The above 4 item weights weren’t imputed because in the dataset there is only one record for each of them. Hence mean could not be calculated.

上面的4个项目权重没有被估算,因为在数据集中每个项只有一条记录。 因此,均值无法计算。

So, we will fill Item_Weight by the corresponding Item_Type for these 4 values

因此,我们将使用这4个值的相应Item_Type填充Item_Weight

# List of item types item_type_list = train.Item_Type.unique().tolist()# grouping based on item type and calculating mean of item weightItem_Type_Means = train.groupby('Item_Type')['Item_Weight'].mean()# Mapiing Item weight to item type meanfor i in item_type_list:
dic = {i:Item_Type_Means[i]}
s = train.Item_Type.map(dic)
train.Item_Weight = train.Item_Weight.combine_first(s)

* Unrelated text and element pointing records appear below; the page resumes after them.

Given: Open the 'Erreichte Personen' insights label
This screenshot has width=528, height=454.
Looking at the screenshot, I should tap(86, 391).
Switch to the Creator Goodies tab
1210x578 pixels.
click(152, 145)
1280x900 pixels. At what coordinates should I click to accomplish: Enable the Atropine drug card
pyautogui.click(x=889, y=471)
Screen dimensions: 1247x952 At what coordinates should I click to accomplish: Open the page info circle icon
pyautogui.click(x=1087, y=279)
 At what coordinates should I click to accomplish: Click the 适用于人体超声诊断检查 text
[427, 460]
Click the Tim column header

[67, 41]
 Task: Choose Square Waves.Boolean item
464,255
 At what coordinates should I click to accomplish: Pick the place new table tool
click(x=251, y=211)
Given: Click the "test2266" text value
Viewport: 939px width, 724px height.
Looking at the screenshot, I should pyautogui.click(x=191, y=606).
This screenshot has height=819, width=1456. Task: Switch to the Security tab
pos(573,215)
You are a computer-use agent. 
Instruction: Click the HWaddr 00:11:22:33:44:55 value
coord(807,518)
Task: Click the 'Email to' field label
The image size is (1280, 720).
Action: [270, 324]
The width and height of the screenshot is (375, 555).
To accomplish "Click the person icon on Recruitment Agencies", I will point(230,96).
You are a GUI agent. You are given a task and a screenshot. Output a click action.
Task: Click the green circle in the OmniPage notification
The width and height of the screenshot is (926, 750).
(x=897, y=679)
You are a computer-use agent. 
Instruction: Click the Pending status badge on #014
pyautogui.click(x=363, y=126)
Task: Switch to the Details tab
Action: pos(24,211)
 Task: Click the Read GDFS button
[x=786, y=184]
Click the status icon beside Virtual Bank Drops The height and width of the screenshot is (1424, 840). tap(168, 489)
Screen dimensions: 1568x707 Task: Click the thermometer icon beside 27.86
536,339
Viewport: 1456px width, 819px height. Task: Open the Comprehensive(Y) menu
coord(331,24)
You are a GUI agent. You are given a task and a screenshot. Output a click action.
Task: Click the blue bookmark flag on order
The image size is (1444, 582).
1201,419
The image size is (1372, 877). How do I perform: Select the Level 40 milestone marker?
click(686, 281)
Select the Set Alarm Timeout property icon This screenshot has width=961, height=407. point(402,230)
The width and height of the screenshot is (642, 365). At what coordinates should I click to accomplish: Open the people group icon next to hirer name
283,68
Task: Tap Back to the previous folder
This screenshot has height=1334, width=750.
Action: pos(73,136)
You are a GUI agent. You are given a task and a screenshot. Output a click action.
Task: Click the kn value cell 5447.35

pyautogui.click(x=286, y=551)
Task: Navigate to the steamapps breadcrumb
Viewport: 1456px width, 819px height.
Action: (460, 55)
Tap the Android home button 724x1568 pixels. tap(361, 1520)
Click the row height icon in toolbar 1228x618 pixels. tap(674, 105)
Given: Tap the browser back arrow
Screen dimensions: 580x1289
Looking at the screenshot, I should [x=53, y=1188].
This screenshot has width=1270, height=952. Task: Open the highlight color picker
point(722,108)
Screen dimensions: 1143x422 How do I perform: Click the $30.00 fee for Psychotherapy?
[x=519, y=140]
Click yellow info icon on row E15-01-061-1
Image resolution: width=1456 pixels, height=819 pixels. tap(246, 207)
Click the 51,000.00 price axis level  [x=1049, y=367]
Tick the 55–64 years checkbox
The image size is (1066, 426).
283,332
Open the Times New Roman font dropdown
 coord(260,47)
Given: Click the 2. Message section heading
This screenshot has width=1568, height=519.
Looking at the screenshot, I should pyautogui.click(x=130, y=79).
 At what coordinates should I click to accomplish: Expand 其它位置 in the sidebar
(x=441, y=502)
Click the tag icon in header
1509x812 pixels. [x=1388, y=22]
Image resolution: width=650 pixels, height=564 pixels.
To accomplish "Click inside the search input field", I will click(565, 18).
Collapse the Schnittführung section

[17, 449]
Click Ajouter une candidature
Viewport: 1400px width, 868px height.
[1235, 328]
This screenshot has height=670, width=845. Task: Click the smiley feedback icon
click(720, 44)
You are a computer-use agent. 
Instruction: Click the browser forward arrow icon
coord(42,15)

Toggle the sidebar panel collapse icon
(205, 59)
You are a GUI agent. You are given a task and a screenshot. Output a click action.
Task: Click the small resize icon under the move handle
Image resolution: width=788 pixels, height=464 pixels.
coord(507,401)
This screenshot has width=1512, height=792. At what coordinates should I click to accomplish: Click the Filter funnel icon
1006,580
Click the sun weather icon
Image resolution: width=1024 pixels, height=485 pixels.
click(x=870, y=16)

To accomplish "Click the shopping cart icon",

Item_Type_Means = train.groupby('Item_Type')['Item_Weight'].mean() # Checking if Imputation was successfultrain.isnull().sum()Item_Identifier 0
Item_Weight 0
Item_Fat_Content 0
Item_Visibility 0
Item_Type 0
Item_MRP 0
Outlet_Identifier 0
Outlet_Establishment_Year 0
Outlet_Size 0
Outlet_Location_Type 0
Outlet_Type 0
Item_Outlet_Sales 0
dtype: int64

Missing values for item_weight have been imputed

估算了item_weight的缺失值

估算项目可见性 (Imputing for item visibility)

Item visibility cannot be 0 and should be treated as missing values and imputed

项目可见性不能为0,应将其视为缺失值并估算

Imputing with mean of item_visibility of particular item identifier category as some items may be more visible (big — TV,Fridge etc) and some less visible (Shampoo Sachet,Surf Excel and other such small pouches)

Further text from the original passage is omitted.